The Court of Appeal so held, (i) allowing the appeal of the defendant, Fouad Al-Zayat, against Mr Justice David Steel who, on February 28, 2007, had struck out his defence to the claim of the claimant, Aspinall’s Club Ltd, for £2 million, and (ii) granting permission to defend the claim.
Mr David Lord for Mr Al-Zayat; Mr Patrick Goodall for Aspinall’s.
LORD JUSTICE LLOYD said that the defendant challenged the judge’s order giving summary judgment for the claimant on a cheque for £2 million drawn by the defendant. That cheque represented sums lost by the defendant in the course of gambling at the club operated by the claimant on March 10, 2000.
The defendant maintained that either when the cheque was drawn and handed over to the claimant, or thereafter, or both, the claimant infringed the prohibitions in section 16 of the Gaming Act 1968 on the provision of credit for gaming, and that therefore the sum otherwise due on the cheque was not recoverable.
The defendant had been a member of the club since 1994 and had gambled frequently as he continued to do until April 2006. During those 12 years he lost more tham £23 million. His loss on the night of March 10, 2000 was the largest that he suffered in a single session.
During that session the defendant drew four successive script cheques of £500,000 each in exchange for gaming tokens. He lost all the £2 million of gaming tokens. He disputed his liability to pay that sum.
He signed a preprinted but undated cheque on his account for £2 million but he contended that he only signed it on the understanding that it would not be presented unless the dispute was resolved.

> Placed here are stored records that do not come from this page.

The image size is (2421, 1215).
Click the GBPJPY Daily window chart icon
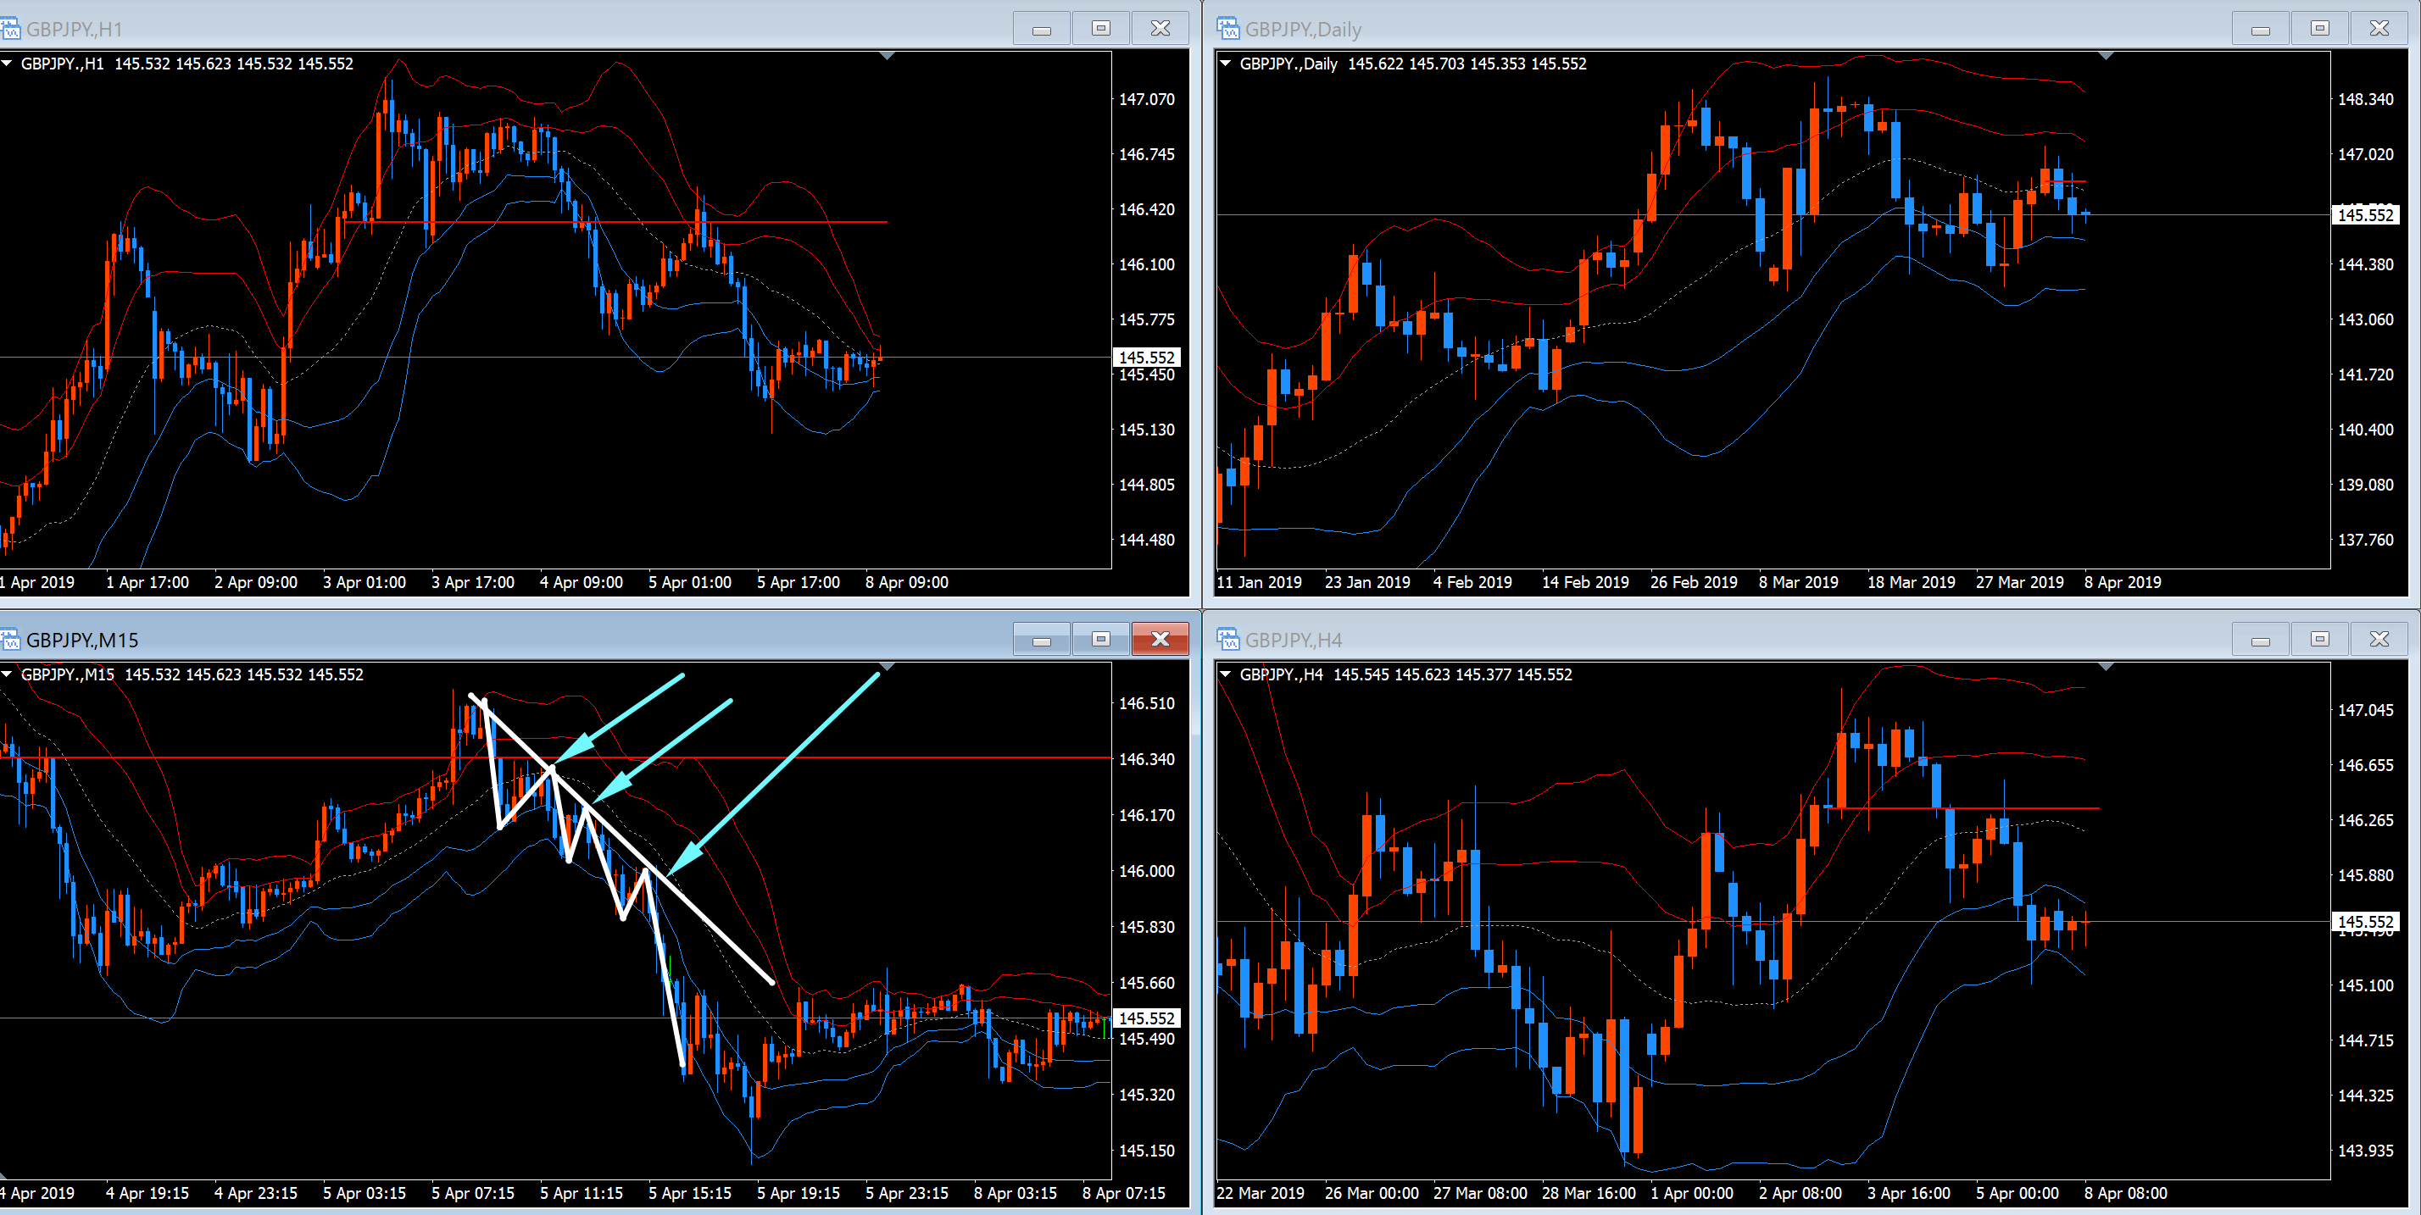pyautogui.click(x=1227, y=29)
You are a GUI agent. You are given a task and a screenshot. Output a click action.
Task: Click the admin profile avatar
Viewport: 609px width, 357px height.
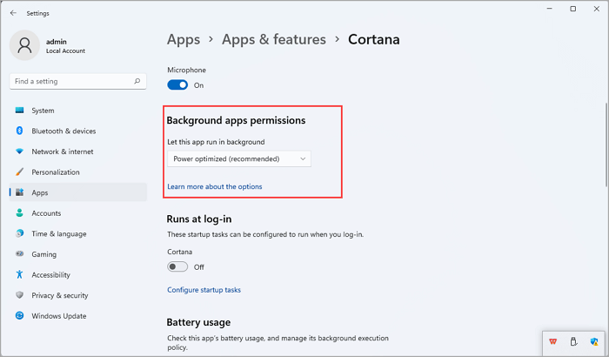tap(25, 45)
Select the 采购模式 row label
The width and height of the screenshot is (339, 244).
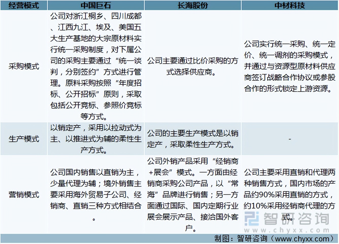coord(24,66)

Those facts were the basis of the defendant’s first line of defence, which was that the claimant provided credit to him in a way which was inconsistent with section 16 of the 1968 Act when it accepted the substitute cheque from him and returned the four script cheques to him.
Later the defendant countermanded the cheque. On March 14, the club caused the cheque to be presented bearing the date March 10. It was not paid because of the defendant’s orders not to pay.

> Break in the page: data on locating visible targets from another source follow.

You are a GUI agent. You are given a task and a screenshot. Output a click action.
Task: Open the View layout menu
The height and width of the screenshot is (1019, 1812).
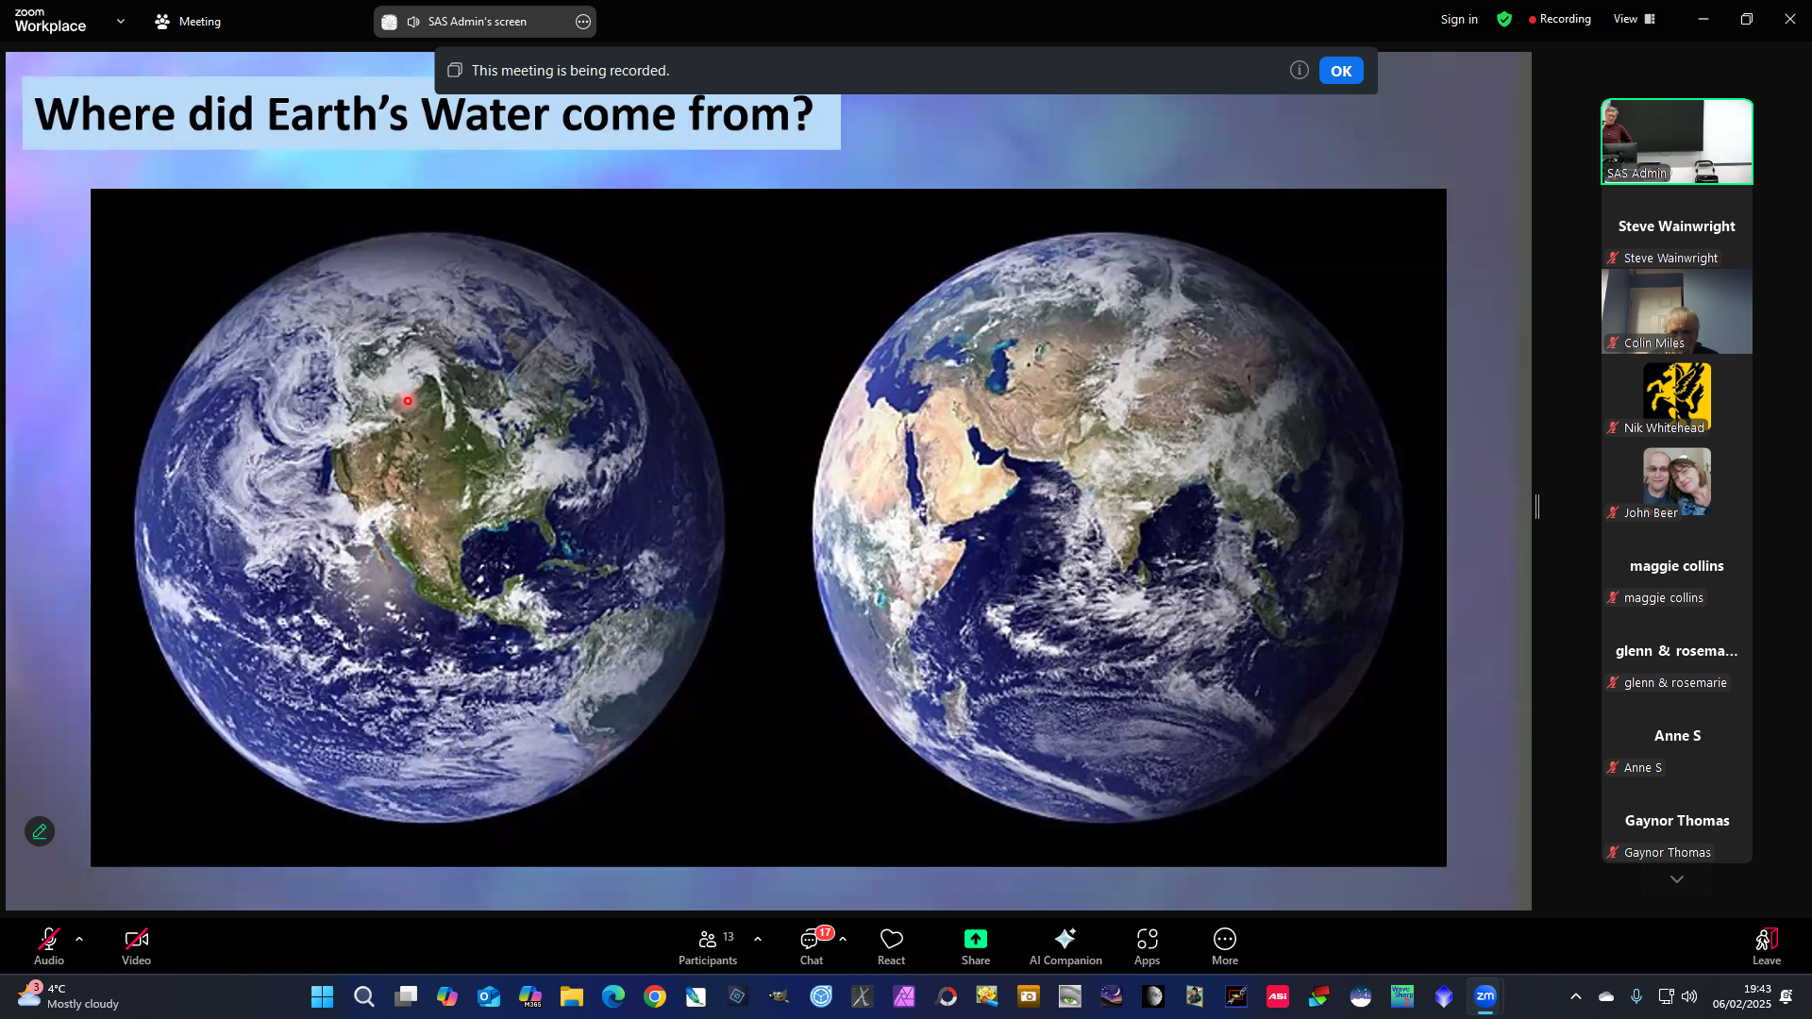[x=1634, y=19]
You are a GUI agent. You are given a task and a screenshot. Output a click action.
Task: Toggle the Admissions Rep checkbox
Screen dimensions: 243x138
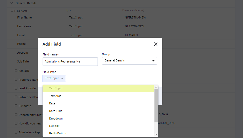pos(16,132)
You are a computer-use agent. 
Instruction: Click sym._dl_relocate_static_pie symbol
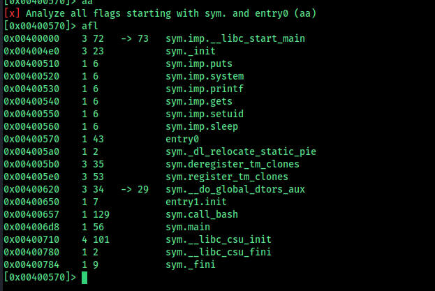coord(241,151)
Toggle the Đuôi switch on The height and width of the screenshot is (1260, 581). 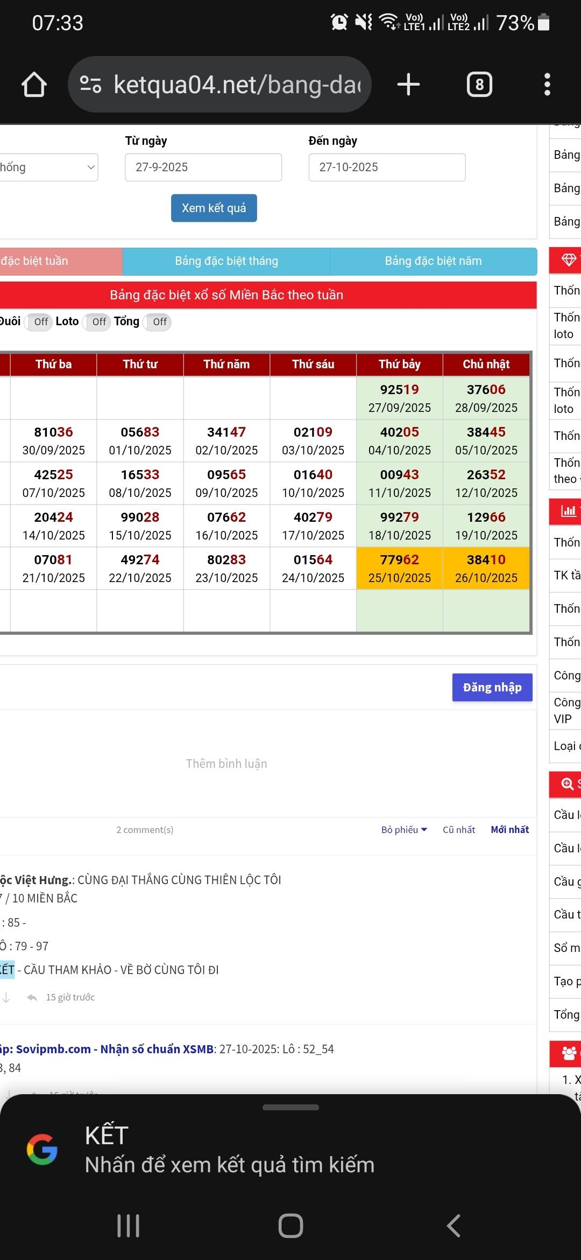coord(39,322)
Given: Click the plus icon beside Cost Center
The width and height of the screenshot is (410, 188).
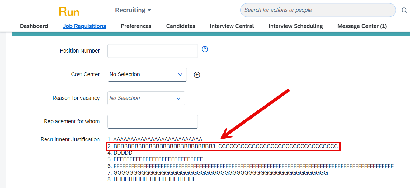Looking at the screenshot, I should [x=197, y=75].
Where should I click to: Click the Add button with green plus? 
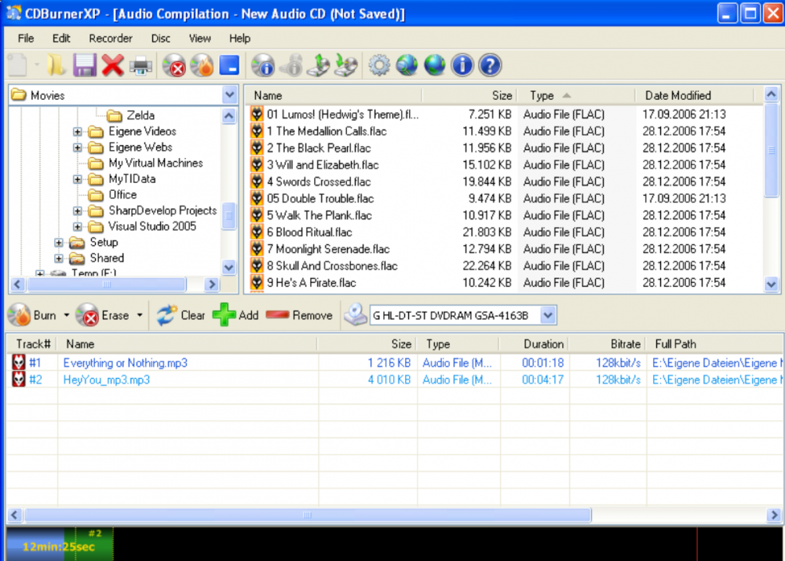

The present claim was brought only three days before the end of the six-year limitation period for a claim on the cheque. During much of that time the claimant permitted the defendant to continue gambling at its club, though always requiring payment in cash or on a third party’s account. During that period he lost more than £10 million.

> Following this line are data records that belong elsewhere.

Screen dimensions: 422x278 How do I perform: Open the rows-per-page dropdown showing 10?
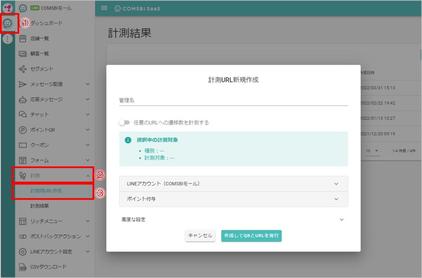tap(372, 151)
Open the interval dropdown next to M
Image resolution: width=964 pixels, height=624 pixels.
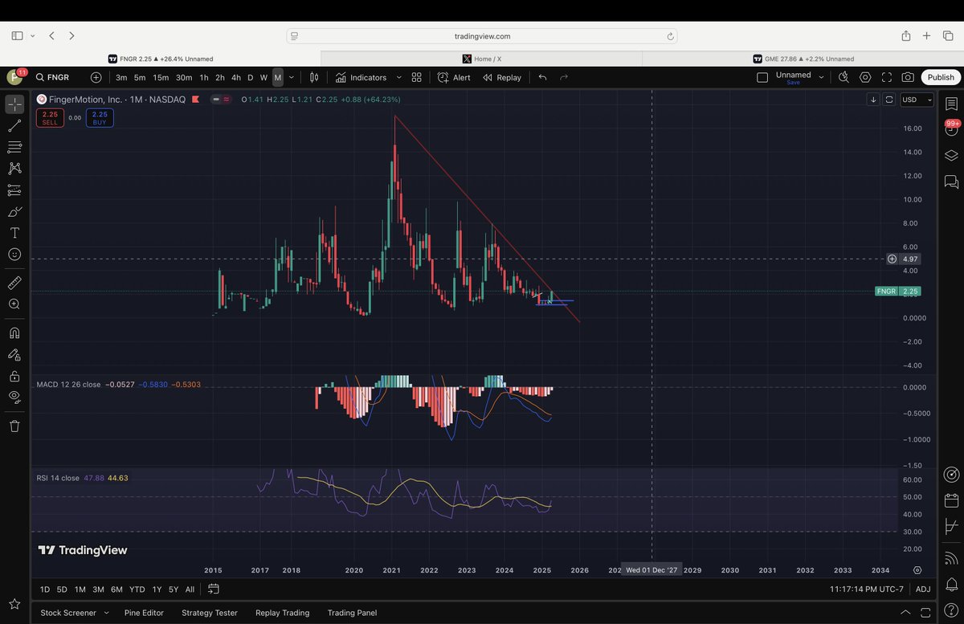pos(291,77)
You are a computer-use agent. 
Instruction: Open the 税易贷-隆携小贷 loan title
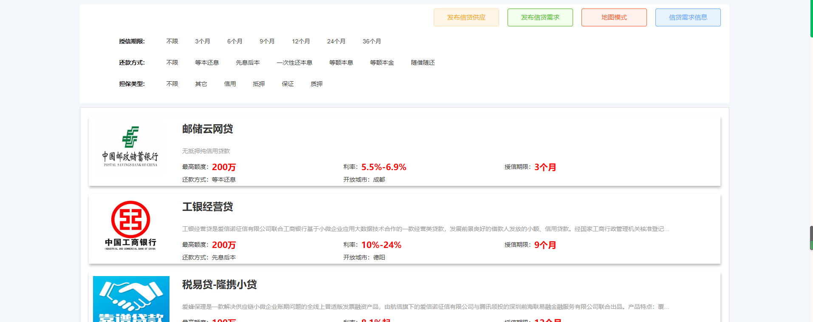[x=219, y=285]
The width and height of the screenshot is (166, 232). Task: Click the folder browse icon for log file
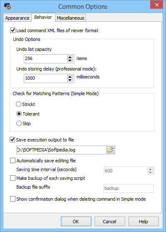(x=110, y=150)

The defendant took the point that the agreement to allow him to continue gambling with no steps being taken to recover the £2 million amounted to a breach of section 16 of the 1968 Act. In addition, he contended that the underlying loan agreements were null and void under the Gaming Act 1892.
His Lordship said that section 16 had since been repealed. Section 16(1) prohibited the provision of credit by a licence holder in two respects: first, for enabling any person to take part in gaming at the licence holder’s premises, and, second, in respect of any losses incurred by any person in such gaming; thus, both before and after the gaming.
The facts raised the question whether, if the underlying loan and original cheques were validly made and accepted, but later the licence holder committed a separate breach of section 16, for example, by redeeming the cheques in exchange for a substitute cheque in circumstances which did not comply with section 16(2A), or by giving credit for losses in breach of section 16(1)(b), did that affect the preexisting liability on the original loan?
The defendant’s first contentions arose from the circumstances in which the substitute cheque was signed and handed to the claimant. The judge had rejected those arguments, but in his Lordship’s view, the position was not clear. It could not be said that that defence had no prospect of success.
The club’s own evidence suggested a deliberate policy decision not to seek to enforce liability on the cheque while the defendant continued to gamble at the club.
The Master of the Rolls and Lord Justice Sedley delivered concurring judgments.
Solicitors: Quastels Avery Midgen; Beachcroft LLP.